YOUR ASSIGNMENT: Report every line of the records that includes the word "will".

****************

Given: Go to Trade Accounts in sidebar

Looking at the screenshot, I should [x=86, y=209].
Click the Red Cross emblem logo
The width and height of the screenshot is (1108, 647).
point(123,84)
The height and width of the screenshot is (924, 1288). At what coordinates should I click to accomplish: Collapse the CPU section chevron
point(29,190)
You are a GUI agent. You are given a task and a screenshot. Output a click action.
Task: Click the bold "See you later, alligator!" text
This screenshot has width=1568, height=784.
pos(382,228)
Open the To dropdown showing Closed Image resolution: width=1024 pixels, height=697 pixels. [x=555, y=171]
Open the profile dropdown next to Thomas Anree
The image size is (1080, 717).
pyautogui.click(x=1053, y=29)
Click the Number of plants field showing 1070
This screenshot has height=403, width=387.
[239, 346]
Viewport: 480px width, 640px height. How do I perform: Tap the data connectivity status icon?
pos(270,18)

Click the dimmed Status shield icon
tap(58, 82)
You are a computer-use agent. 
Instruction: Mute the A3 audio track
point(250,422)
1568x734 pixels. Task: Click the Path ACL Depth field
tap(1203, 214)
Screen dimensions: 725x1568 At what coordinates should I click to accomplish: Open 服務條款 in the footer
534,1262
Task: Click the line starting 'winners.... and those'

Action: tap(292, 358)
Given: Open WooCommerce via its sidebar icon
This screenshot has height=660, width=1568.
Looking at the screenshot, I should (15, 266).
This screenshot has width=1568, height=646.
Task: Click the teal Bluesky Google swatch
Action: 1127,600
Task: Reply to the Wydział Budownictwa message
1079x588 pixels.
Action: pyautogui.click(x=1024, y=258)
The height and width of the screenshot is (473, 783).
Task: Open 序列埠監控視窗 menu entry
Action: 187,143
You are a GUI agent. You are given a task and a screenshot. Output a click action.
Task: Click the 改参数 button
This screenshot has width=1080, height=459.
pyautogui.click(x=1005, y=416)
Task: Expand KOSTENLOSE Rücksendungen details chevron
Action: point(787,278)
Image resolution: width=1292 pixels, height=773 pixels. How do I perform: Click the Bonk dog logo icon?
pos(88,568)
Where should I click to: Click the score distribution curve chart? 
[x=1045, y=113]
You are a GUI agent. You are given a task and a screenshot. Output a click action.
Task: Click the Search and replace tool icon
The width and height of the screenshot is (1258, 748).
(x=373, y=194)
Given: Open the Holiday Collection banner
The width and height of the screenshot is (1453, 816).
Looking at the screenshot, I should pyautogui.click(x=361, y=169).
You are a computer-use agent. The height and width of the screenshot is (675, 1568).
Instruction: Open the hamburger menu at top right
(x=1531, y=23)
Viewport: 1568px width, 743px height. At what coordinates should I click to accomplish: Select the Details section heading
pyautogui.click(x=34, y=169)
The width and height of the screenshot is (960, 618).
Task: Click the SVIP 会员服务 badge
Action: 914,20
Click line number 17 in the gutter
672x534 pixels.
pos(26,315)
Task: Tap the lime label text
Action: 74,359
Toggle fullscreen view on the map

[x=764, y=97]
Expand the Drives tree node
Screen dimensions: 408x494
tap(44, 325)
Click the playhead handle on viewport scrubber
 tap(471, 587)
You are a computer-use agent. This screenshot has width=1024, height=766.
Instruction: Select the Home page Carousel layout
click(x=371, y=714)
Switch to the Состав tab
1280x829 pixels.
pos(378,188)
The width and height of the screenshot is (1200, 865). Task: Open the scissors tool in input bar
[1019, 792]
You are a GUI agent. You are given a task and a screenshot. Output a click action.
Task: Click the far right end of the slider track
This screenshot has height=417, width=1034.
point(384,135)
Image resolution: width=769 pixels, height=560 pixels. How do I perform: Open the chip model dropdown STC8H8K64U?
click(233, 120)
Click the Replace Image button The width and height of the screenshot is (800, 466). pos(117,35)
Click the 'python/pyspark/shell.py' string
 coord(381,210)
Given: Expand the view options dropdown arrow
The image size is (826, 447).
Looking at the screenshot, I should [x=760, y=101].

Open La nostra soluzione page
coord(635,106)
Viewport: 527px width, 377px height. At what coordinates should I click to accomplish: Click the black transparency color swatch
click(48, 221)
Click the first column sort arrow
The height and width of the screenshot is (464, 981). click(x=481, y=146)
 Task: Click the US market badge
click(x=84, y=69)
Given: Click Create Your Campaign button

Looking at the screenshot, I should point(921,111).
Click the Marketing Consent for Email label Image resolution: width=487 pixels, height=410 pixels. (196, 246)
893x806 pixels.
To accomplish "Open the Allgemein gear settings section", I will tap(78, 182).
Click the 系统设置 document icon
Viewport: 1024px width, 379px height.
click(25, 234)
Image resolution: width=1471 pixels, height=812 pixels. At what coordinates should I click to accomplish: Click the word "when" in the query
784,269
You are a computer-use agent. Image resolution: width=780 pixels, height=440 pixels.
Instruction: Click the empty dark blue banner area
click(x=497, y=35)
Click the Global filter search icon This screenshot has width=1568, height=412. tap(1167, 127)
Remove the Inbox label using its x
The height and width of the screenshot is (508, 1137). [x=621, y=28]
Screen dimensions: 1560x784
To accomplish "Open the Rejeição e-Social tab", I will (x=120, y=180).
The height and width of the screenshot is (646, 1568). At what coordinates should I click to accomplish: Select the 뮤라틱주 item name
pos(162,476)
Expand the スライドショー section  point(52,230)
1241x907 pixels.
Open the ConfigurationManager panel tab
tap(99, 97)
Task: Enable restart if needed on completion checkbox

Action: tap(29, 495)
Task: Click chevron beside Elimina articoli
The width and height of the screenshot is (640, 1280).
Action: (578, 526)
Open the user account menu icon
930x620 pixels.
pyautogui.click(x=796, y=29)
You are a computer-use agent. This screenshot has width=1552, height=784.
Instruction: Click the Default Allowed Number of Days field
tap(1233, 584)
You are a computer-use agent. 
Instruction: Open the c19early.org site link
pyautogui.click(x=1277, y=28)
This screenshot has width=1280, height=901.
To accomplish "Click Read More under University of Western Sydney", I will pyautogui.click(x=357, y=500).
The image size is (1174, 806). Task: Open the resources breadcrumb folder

****************

EXPECTED OUTPUT:
To accomplish "Open the Allgemein gear settings section", I will tap(78, 182).
To accomplish "Open the Rejeição e-Social tab", I will (x=120, y=180).
To accomplish "Click Read More under University of Western Sydney", I will pyautogui.click(x=357, y=500).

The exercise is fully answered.